▶ [Texte choisi]:
----------------------------------------

«Un réseau de sauvetage des juifs dans les diocèses français»

Limore Yagil, professeure israélienne à l’Université de Tel Aviv, spécialiste du régime de Vichy (1940-1944), révèle le rôle discret mais réel joué par l’épiscopat français et par le Saint-Siège dans la protection des juifs pendant la guerre. Certains évêques n’ont pas hésité à risquer leur vie pour sauver des juifs de la déportation.

Par Augustin Talbourdel, I.MEDIA

Limore Yagil est professeure à l’Université de Tel Aviv et chercheuse associée habilitée à diriger des recherches à l’Université Paris-Sorbonne. Elle a notamment étudié les réseaux de sauvetage des juifs mis en place par l’Église catholique en France sous le régime pétainiste. L’ouverture, le 2 mars 2020, des archives du pontificat de Pie XII, une période particulièrement complexe et sujette à la polarisation, lui a donné l’occasion de compléter les connaissances actuelles du rôle joué par l’Eglise catholique durant cette période.

Que peut-on apprendre, grâce à l’ouverture des archives sur le pontificat de Pie XII, de l’attitude de ce dernier envers les juifs pendant la Seconde Guerre mondiale?
Limore Yagil: Cette période historique est assez bien connue aujourd’hui. Généralement, on refuse d’admettre que Pie XII, tout en étant silencieux, pouvait agir sévèrement et compromettre la neutralité diplomatique du Vatican. Le livre de Johan Ickx, Le Bureau: Les Juifs de Pie XII, est assez révélateur sur le sujet. D’une part, on y apprend que de nombreux juifs ont pu recevoir de l’aide de Pie XII. D’autre part, il montre qu’on ne pouvait pas attendre du Vatican qu’il interfère dans la politique des États ou qu’il fasse un discours officiel concernant les juifs sans compromettre des catholiques.

----------------------------------------

▶ [Extraits de données]:
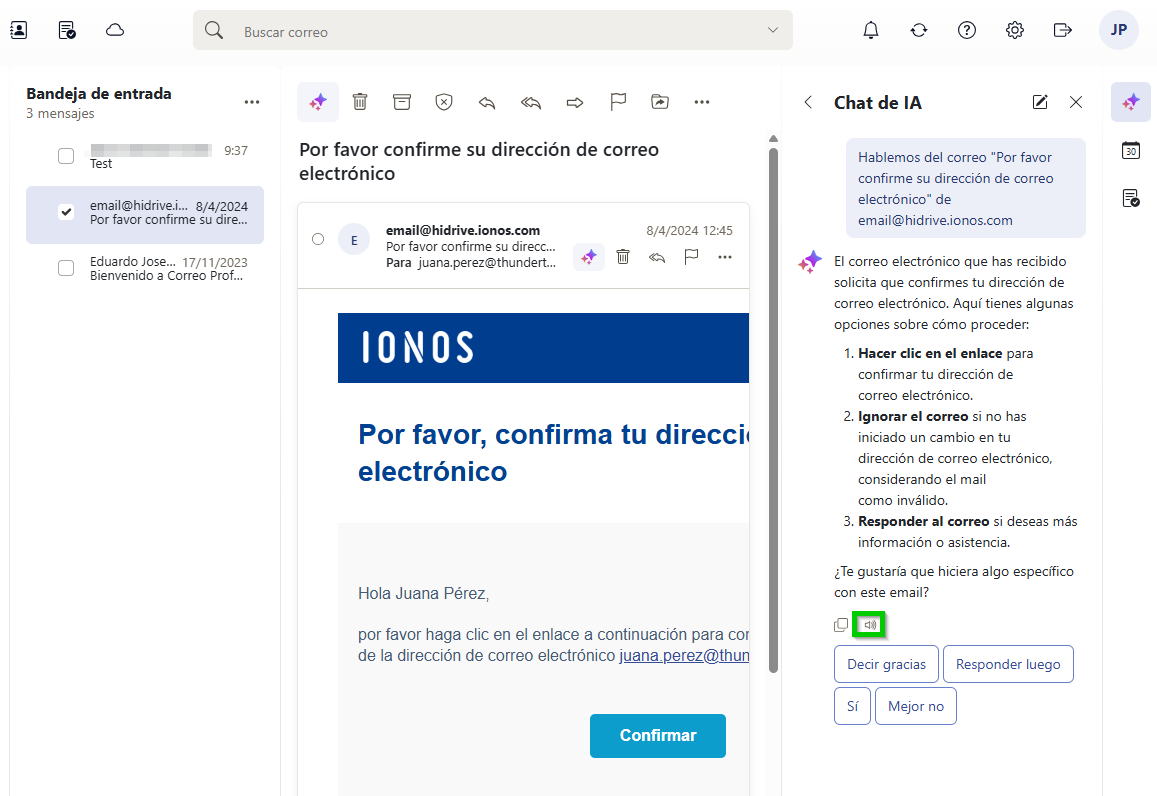The image size is (1157, 796).
Task: Uncheck the selected email@hidrive.ionos.com message
Action: point(66,211)
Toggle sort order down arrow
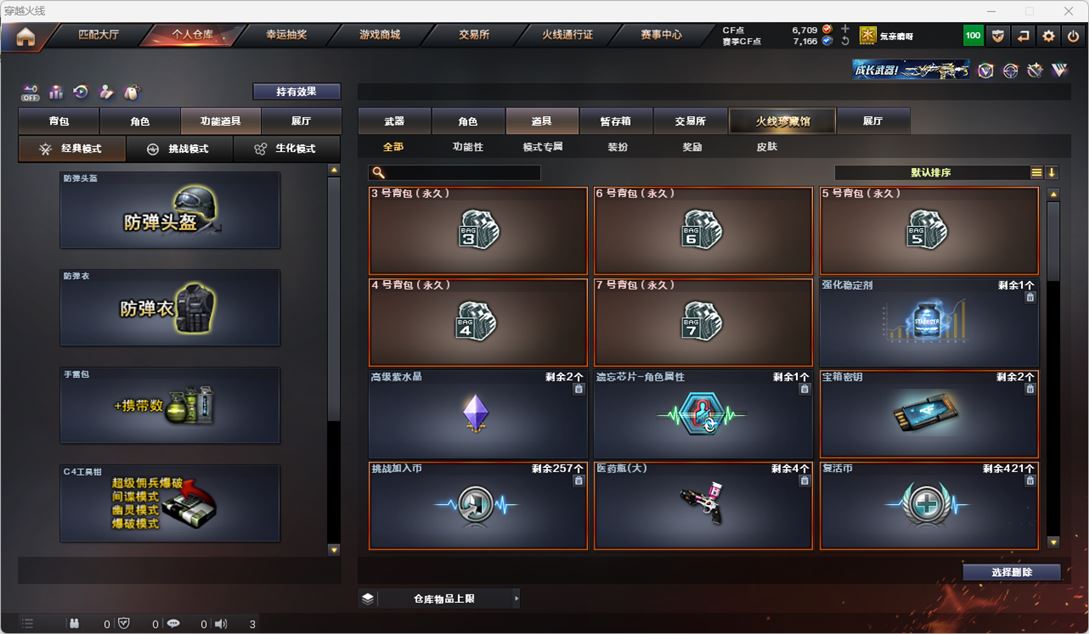Screen dimensions: 1089x634 click(x=1051, y=172)
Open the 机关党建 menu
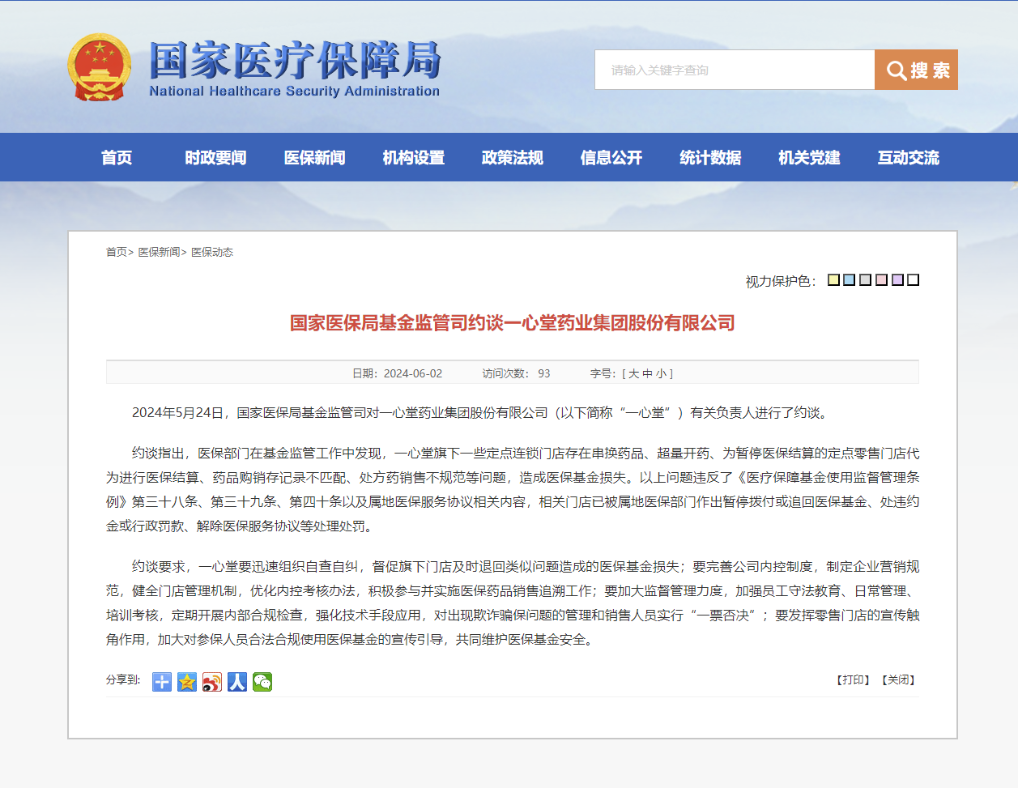The image size is (1018, 788). point(808,157)
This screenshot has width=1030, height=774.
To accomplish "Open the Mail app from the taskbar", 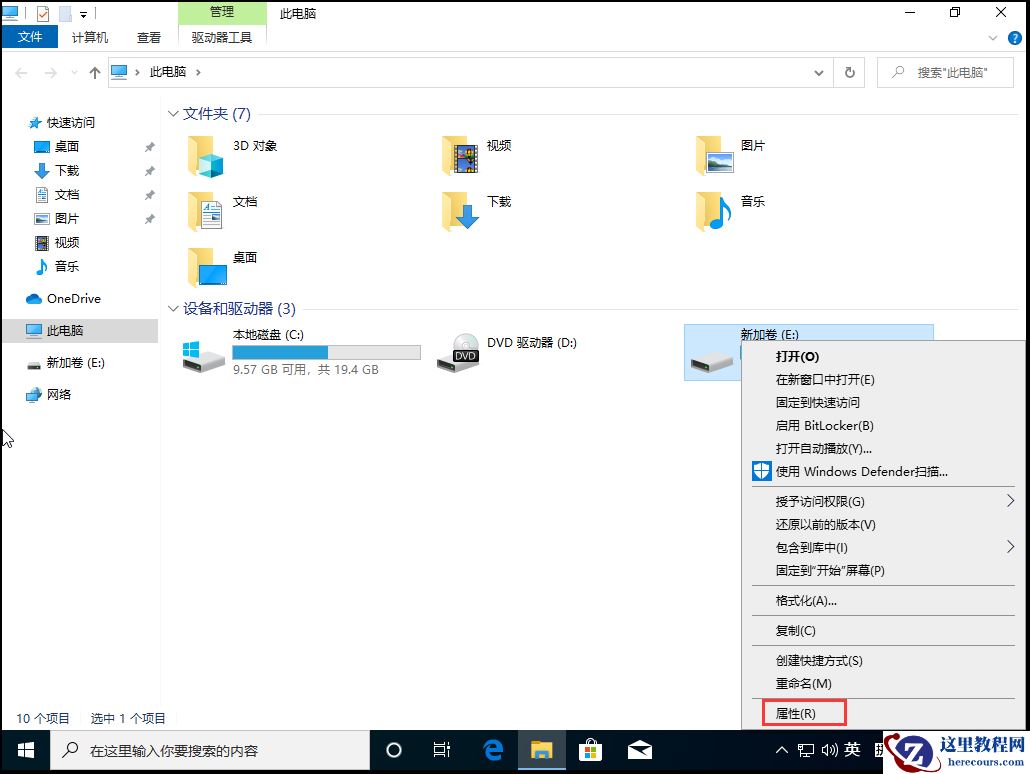I will tap(640, 750).
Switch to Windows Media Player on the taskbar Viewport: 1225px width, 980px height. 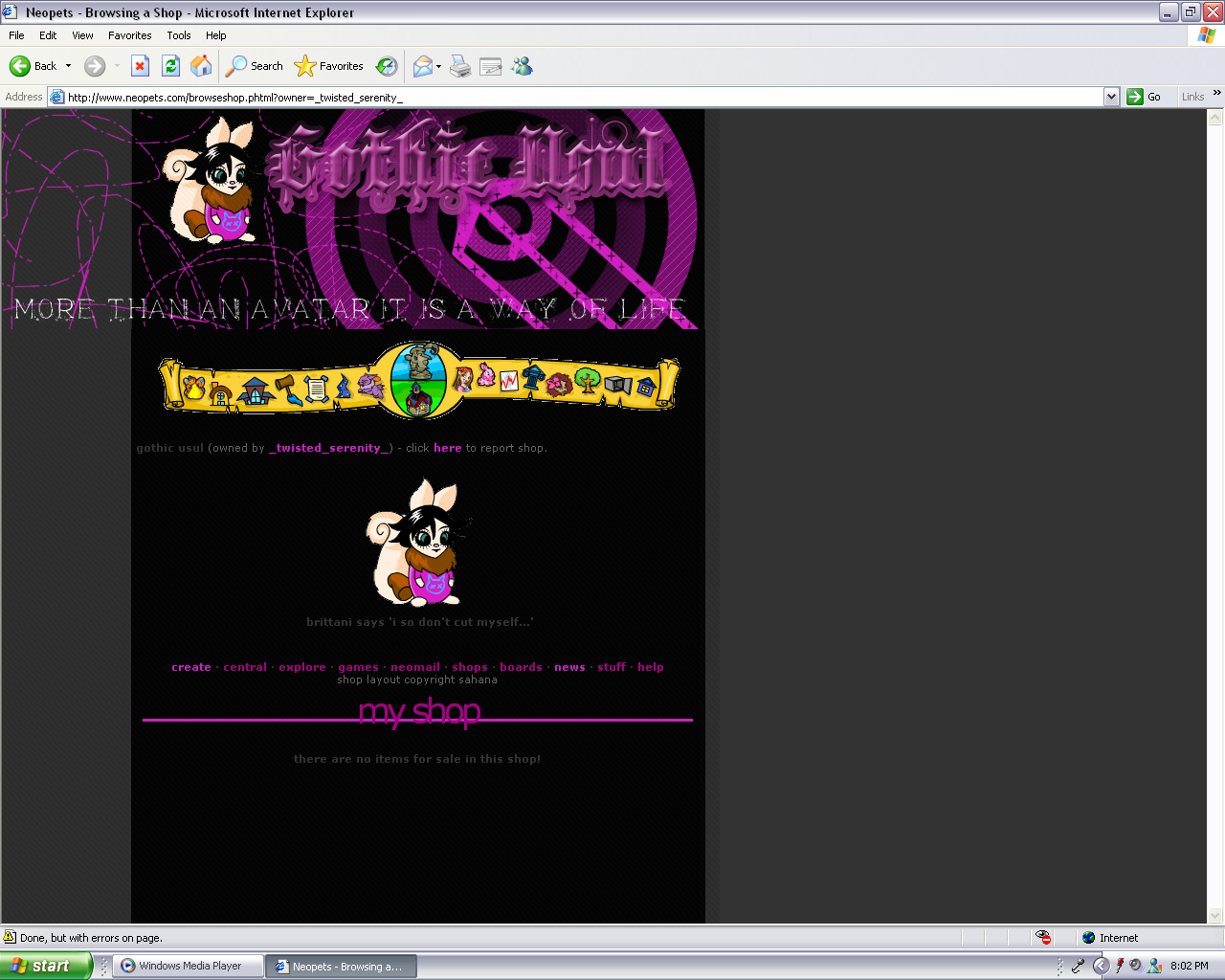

----------------------------------------

▶ [Tâches et exercices]:
a) Retranscrivez à l'identique le passage de l'article sur le sauvetage des juifs commençant à « Par Augustin Talbourdel, I.MEDIA » et se terminant à « Seconde Guerre mondiale? ».
b) D'après l'article sur le sauvetage des juifs, à quelle date les archives du pontificat de Pie XII ont-elles été ouvertes ?
Les items constituent un matériau indépendant de l'article sur le sauvetage des juifs.

▶ [Résultats des tâches]:
a)
Par Augustin Talbourdel, I.MEDIA

Limore Yagil est professeure à l’Université de Tel Aviv et chercheuse associée habilitée à diriger des recherches à l’Université Paris-Sorbonne. Elle a notamment étudié les réseaux de sauvetage des juifs mis en place par l’Église catholique en France sous le régime pétainiste. L’ouverture, le 2 mars 2020, des archives du pontificat de Pie XII, une période particulièrement complexe et sujette à la polarisation, lui a donné l’occasion de compléter les connaissances actuelles du rôle joué par l’Eglise catholique durant cette période.

Que peut-on apprendre, grâce à l’ouverture des archives sur le pontificat de Pie XII, de l’attitude de ce dernier envers les juifs pendant la Seconde Guerre mondiale?

b) Le 2 mars 2020.